All these concerns are rational, legitimate and now widely accepted. LNG stocks have, as a result, been discounted and dumped. Do they really deserve such scorn? Is Australian LNG an inevitable casualty of the American shale revolution?
America will soon overtake Saudi Arabia and Russia to become the world’s largest producer of oil and gas. This doesn’t necessarily mean, however, that there will be an abundance to export. As prices have fallen and supply has expanded, demand for gas has exploded.
This has been most prominent in the electricity market where, in less than 5 years, gas has replaced coal as America’s prime generation fuel.
Gas use isn’t limited to electricity production. Since 2011, the Gulf Coast alone has attracted 128 new energy hungry industrial plants. Cement makers, ammonia producers, chemical crackers and fertiliser makers have all flocked to the US for abundant gas supplies. Over $100bn worth of new plants have already been built and many more are planned. Ten years ago, Nucor dismantled its US steel plant and moved it to Trinidad. This year it bought it back, attracted by the easy availability of gas. A new industrial revolution is underway.
Yet just as long-term demand is being installed, questions about the true cost of shale production are being asked.
The economics of conventional and shale gas differ starkly. Conventional gas wells entail a high degree of geological risk and large upfront expenditures to find and develop a gas field. Once this is done, however, producers rarely have to put in more cash: a small number of wells can generate reliable cash flows for decades.

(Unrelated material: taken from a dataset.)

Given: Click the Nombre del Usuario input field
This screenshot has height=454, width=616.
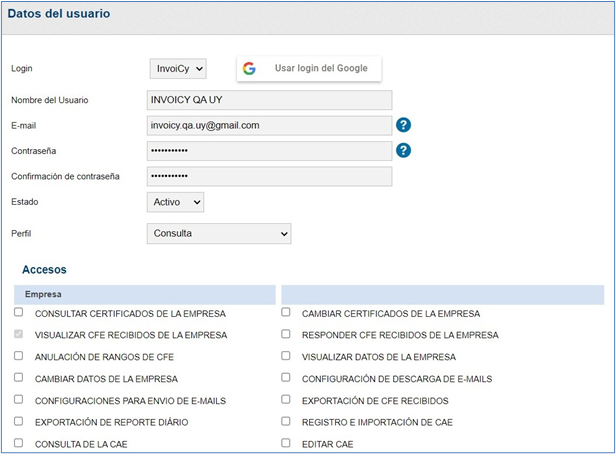Looking at the screenshot, I should pyautogui.click(x=268, y=100).
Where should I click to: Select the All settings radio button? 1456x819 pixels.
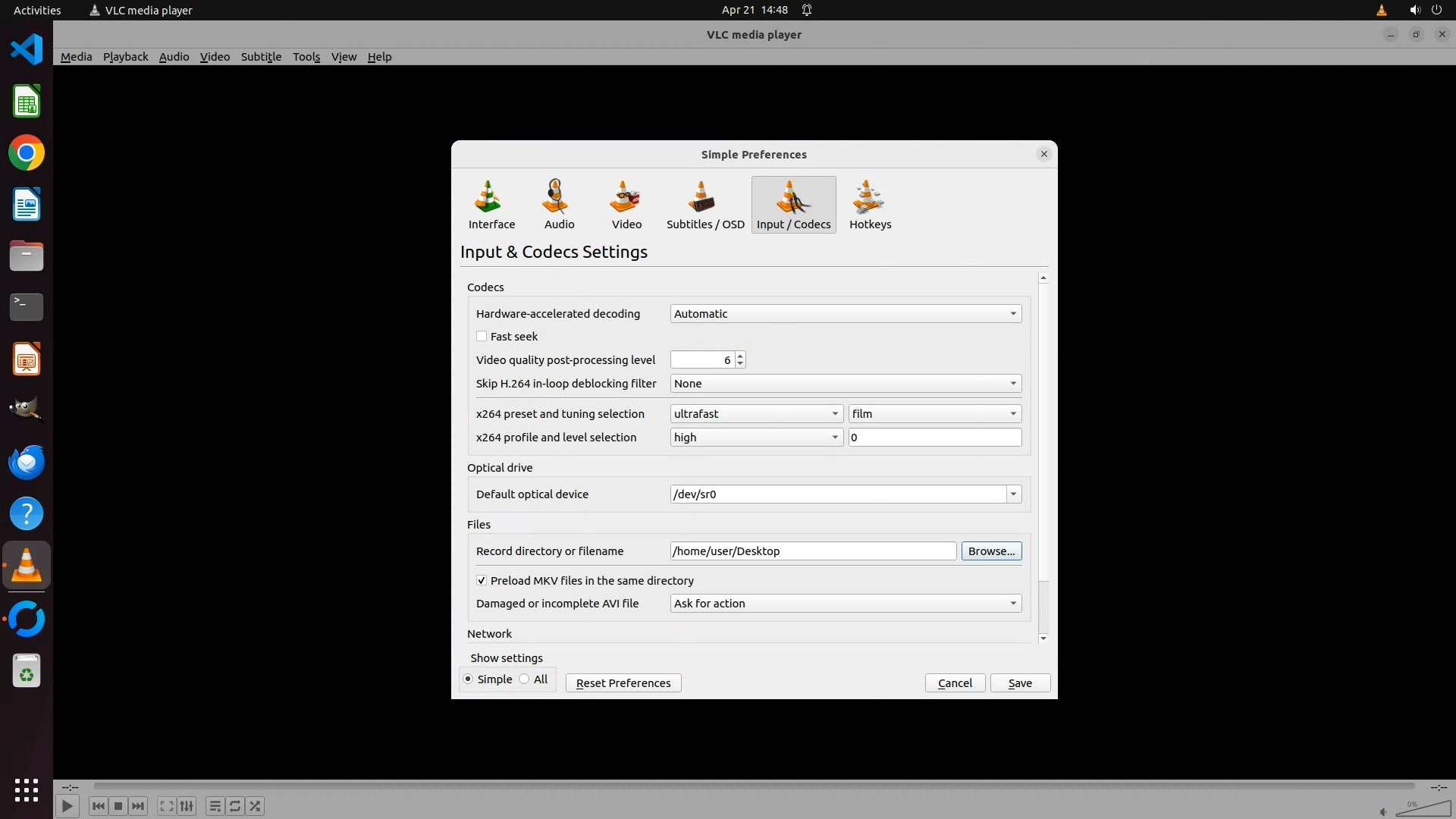525,679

Shale is different. Usually homogenous formations, shales entail very little geological risk: the probability of striking gas is very high and drilling one well is a fraction of the cost of deep water, offshore wells. A typical shale well will cost about US$10m to drill, frack and complete. A deep water gas well could cost 10 times that amount.
The typical shale well will, however, decline by 70-80% within 12 months. The rate of decline in conventional wells is nothing as dramatic. Whereas only a few wells are needed in conventional reservoirs, shales require thousands of wells. It is a far more capital intensive business.
In some cases the capital costs have proved too much. Big producers are already writing down assets and limiting activity. Shell, Exxon and BHP have all expressed growing caution over shale operations. To understand why, let’s examine one of the stars of the boom, locally listed Aurora Oil and Gas (ASX Code: AUT).
The Aurora example
Aurora’s share price has increased 1,500% over the past five years and its market capitalisation is now over $1bn. Over the past five years it has reported operating cash flows of about $170m and capital expenditure of over $700m. Net debt has risen to over $550m and the company’s cash needs get larger and more urgent every year.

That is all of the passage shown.